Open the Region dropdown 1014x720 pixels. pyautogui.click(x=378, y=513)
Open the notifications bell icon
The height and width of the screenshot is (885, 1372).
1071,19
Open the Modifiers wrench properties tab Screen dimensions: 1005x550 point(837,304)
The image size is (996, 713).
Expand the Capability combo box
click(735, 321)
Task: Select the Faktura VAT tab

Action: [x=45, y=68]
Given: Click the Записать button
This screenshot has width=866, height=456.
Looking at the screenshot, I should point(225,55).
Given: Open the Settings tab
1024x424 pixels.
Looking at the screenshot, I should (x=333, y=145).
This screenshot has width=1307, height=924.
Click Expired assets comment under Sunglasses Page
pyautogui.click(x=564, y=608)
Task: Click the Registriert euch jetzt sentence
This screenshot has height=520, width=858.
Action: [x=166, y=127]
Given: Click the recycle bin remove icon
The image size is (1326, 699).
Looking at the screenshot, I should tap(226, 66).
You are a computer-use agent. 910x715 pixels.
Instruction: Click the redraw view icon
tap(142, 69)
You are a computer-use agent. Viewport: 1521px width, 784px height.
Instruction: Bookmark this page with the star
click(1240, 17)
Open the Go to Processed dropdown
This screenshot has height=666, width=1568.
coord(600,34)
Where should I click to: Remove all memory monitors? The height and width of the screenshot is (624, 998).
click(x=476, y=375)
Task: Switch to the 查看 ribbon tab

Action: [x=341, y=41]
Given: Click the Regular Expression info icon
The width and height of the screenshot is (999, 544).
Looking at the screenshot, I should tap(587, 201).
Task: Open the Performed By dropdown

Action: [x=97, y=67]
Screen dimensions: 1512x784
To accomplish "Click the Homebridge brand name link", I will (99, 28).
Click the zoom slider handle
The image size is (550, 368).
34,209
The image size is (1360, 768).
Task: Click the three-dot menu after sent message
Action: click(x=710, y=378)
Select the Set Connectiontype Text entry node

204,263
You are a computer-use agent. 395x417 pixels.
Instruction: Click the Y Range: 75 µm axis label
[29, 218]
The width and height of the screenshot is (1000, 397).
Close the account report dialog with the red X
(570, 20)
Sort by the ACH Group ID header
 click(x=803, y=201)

- - -

* Task details: The lines above need to be restated word for word, all of them.

* Finished task:
Open the Region dropdown 1014x720 pixels. pyautogui.click(x=378, y=513)
Open the notifications bell icon
The height and width of the screenshot is (885, 1372).
1071,19
Open the Modifiers wrench properties tab Screen dimensions: 1005x550 point(837,304)
The image size is (996, 713).
Expand the Capability combo box
click(735, 321)
Task: Select the Faktura VAT tab

Action: [x=45, y=68]
Given: Click the Записать button
This screenshot has width=866, height=456.
Looking at the screenshot, I should point(225,55).
Given: Open the Settings tab
1024x424 pixels.
Looking at the screenshot, I should (x=333, y=145).
This screenshot has width=1307, height=924.
Click Expired assets comment under Sunglasses Page
pyautogui.click(x=564, y=608)
Task: Click the Registriert euch jetzt sentence
This screenshot has height=520, width=858.
Action: [x=166, y=127]
Given: Click the recycle bin remove icon
The image size is (1326, 699).
Looking at the screenshot, I should tap(226, 66).
You are a computer-use agent. 910x715 pixels.
Instruction: Click the redraw view icon
tap(142, 69)
You are a computer-use agent. Viewport: 1521px width, 784px height.
Instruction: Bookmark this page with the star
click(1240, 17)
Open the Go to Processed dropdown
This screenshot has height=666, width=1568.
coord(600,34)
Where should I click to: Remove all memory monitors? The height and width of the screenshot is (624, 998).
click(x=476, y=375)
Task: Switch to the 查看 ribbon tab

Action: [x=341, y=41]
Given: Click the Regular Expression info icon
The width and height of the screenshot is (999, 544).
Looking at the screenshot, I should tap(587, 201).
Task: Open the Performed By dropdown

Action: [x=97, y=67]
Screen dimensions: 1512x784
To accomplish "Click the Homebridge brand name link", I will (99, 28).
Click the zoom slider handle
The image size is (550, 368).
34,209
The image size is (1360, 768).
Task: Click the three-dot menu after sent message
Action: click(x=710, y=378)
Select the Set Connectiontype Text entry node

204,263
You are a computer-use agent. 395x417 pixels.
Instruction: Click the Y Range: 75 µm axis label
[29, 218]
The width and height of the screenshot is (1000, 397).
Close the account report dialog with the red X
(570, 20)
Sort by the ACH Group ID header
 click(x=803, y=201)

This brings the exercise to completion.